É correta a iniciativa da diplomacia brasileira de levar a discussão do novo conflito para o espaço da UNASUL e tentar ajudar a mediá-lo. Mas não se pode ter ilusão de que o novo Presidente colombiano, que tomará posse em alguns dias, recuará nos projetos belicistas do consórcio EUA/Colômbia. Este não é o último gesto raivoso de Uribe, como muitos imaginam. Este é o primeiro gesto de Santos antes da posse, combinado com Uribe, para iniciar seu governo com voz grossa, mas com pouco desgaste. Santos não foi só o candidato de Uribe. Foi seu Ministro da Defesa, responsável pela aplicação do famigerado “Plano Colômbia”. É o uribismo sem Uribe. Não nos esqueçamos da invasão de Israel à Faixa de Gaza, antes da posse de Obama, para preparar a transição para o imperialismo sem Bush.

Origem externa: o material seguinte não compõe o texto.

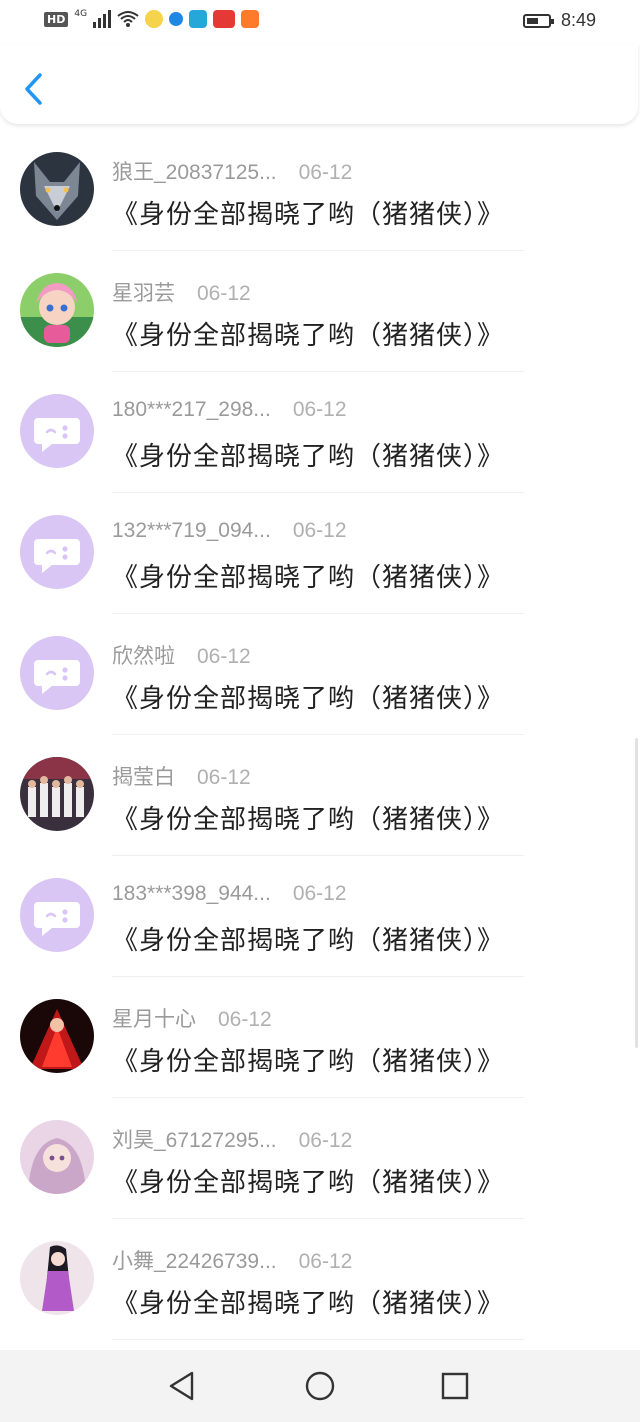 This screenshot has height=1422, width=640. I want to click on item-meta: 刘昊_67127295... 06-12, so click(232, 1139).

Por isso, será importante, mas insuficiente, a distensão do atual conflito entre Colômbia e Venezuela. Isto resolve uma parte da questão no curto prazo, mas não resolve a causa do problema. O Brasil deve ir além dessa iniciativa e se empenhar numa solução negociada do conflito interno colombiano. E isto só será possível se sentarem à mesa, com observadores internacionais credenciados pelas partes, os verdadeiros atores em conflito: as organizações políticas insurgentes e, mais do que o governo, o Estado colombiano.

Para ser conseqüente com o objetivo do Estado brasileiro de transformar o nosso país em uma referência no âmbito mundial, seria muito mais eficiente patrocinar um diálogo que pode distensionar o pesado ambiente interno colombiano, que paira sobre a América Latina, do que liderar tropas de ocupação no Haiti.

Além do mais, desmontar o “Cavalo de Tróia” montado pelo imperialismo na Colômbia não serve apenas para evitar uma guerra com a Venezuela ou a derrubada de seu governo. Como disse Fidel Castro, as bases militares ianques na Colômbia são punhais no coração de toda a América Latina, inclusive, não nos iludamos, sobre o Brasil, cujas extraordinárias riquezas naturais – entre elas a biodiversidade da Amazônia, as imensas reservas de água doce e o pré-sal – são os principais objetos da cobiça dos Estados Unidos em todo o continente.